Just re-soldered everything on the control plate, and put in a new cap. When I cut the tone down to say, 20% left, volume cuts completely. Bass is a PJ setup. I played around with the grounding using alligator clips and even swapped out the tone pot for a new one and have the same issue. This happens with the control plate separated from the body but still connected AND when it’s inserted & screwed back on. No change. I’m under the assumption I don’t need housing wires going from pot-to-pot ( or the input jack) since the copper shielding on the control plate acts as a common ground? The bridge ground wire + both pickup’s grounds are twisted together and soldered to the back of the tone pot housing. This is my first attempt at hands-on electronics (not just theory or ideas) so any help is appreciated. {}
Can you show the wiring on the tone as well? Did you use a diagram? {} I would still ground the back of the pots as they’re being used as a part of the circuit. Have a look at the value of the pot too, and whether it’s a linear or log/audio
thanks for replying!
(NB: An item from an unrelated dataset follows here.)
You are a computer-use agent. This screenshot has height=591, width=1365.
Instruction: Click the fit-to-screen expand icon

I’ll try your diagram today. The star ground (pickup, pickup, bridge) is soldered to the back of the 2nd volume knob, and the tone cap is on lug 3 & tone pot casing. Question: looking at your diagram, does the star ground have to share the same solder bead as the tone cap?
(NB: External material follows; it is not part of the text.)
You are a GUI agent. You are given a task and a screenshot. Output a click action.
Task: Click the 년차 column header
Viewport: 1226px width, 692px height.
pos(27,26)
The star ground certainly does not "have" to share the same solder bead. Do you own a multimeter? You can use one in continuity mode to check if your grounds are good and if your signal path is intact, and you can also use one in resistance mode to watch resistance on the pots are you turn them. I know you said you replaced the tone pot already, but that would be my first thought - I've had pots that failed just like you're describing. I'd be curious to check the pot's resistance as you turned it (ideally out of circuit).
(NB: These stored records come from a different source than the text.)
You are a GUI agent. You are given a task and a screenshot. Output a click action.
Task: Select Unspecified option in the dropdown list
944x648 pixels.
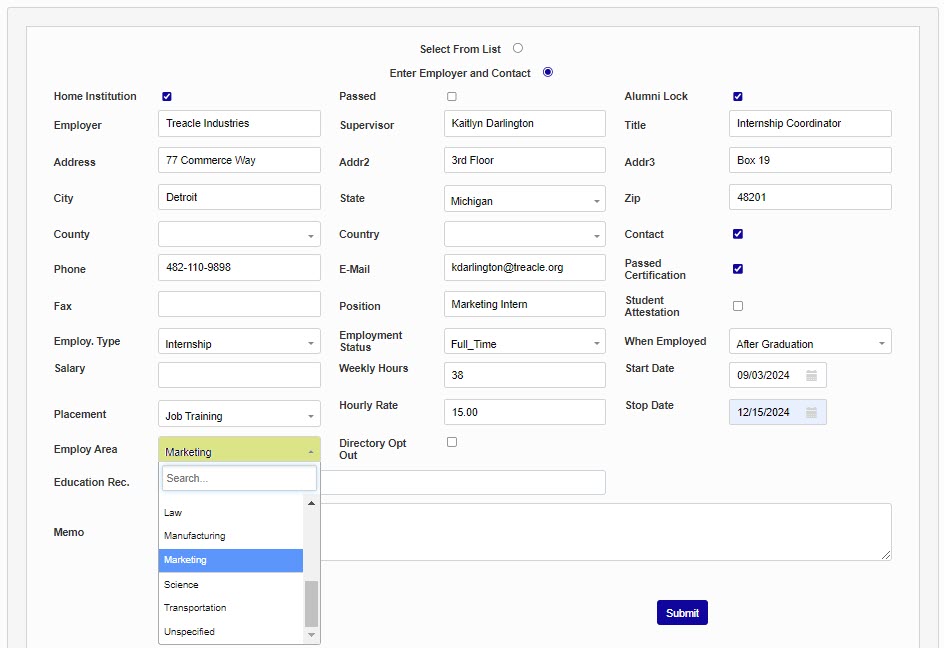click(189, 632)
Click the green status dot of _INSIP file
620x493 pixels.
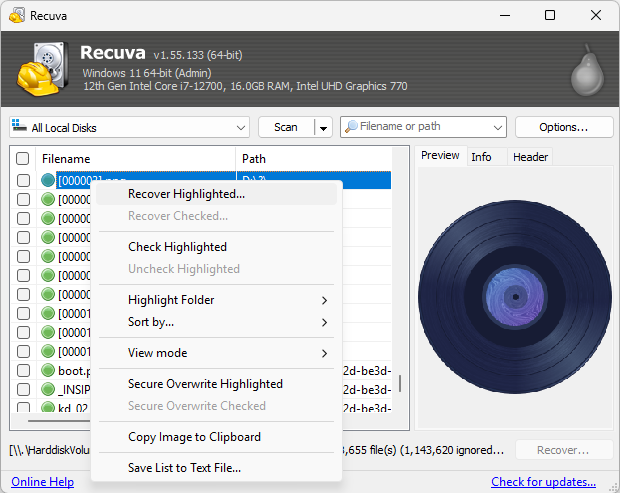[48, 389]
As soon as things slow down at work I’ll run a resistance test on the pot w\ cap out of circuit. Yes, I do have a multimeter and have good, open readings on the following: Cap (by itself & installed) All pot casing & input jack & shielding combinations All segments on the white-wire path Again, no pot-to-pot or input ground wires since the shielding is acting as a ground.
The picture I uploaded yesterday showed an orange cap, but it stopped working, so now I’m using a ceramic cheapie. Here we go! {} {} {} {} {} {} {} {}
Resolved After looking at the diagram in reply #2 from tonymcbony and comparing about a dozen others (both bass AND guitar) I noticed all of them had the input grounded EVEN if the control plate, or entire pickguard, was shielded. exhibit A: {} so I made the following changes: {}
I followed the link from the other thread. I saw the first pic here and said to myself where is the ground on the jack. Glad you figured it out.
Yes, thank you. I was stuck on the idea that with everything shielded all components share a common ground. I still don’t fully understand why this worked, I’m just accepting that it did.
The shielding should be grounded, and the jack being screwed against the shielding should ground it as well. Of course there may have been some bad contact to the shielding which you cured with that ground wire. Or you may have had a short on the lead for the cap which you insulated. Might want to check for continuity between your shielding and ground (at the jack), just in case. If the shielding isn't well grounded it's not going to be effective.
Yes, I did successful continuity tests from each component’s “earth” to the shielding (several times when my sanity was at its lowest) My hunch lines up with what you mentioned, that it was cap related. The first one failed from amateur soldering mistakes and the 2nd cap (ceramic) had been stored in a drawer for 5 years. Even though it tested fine on the multimeter, I just didn’t trust it so I ordered a new one.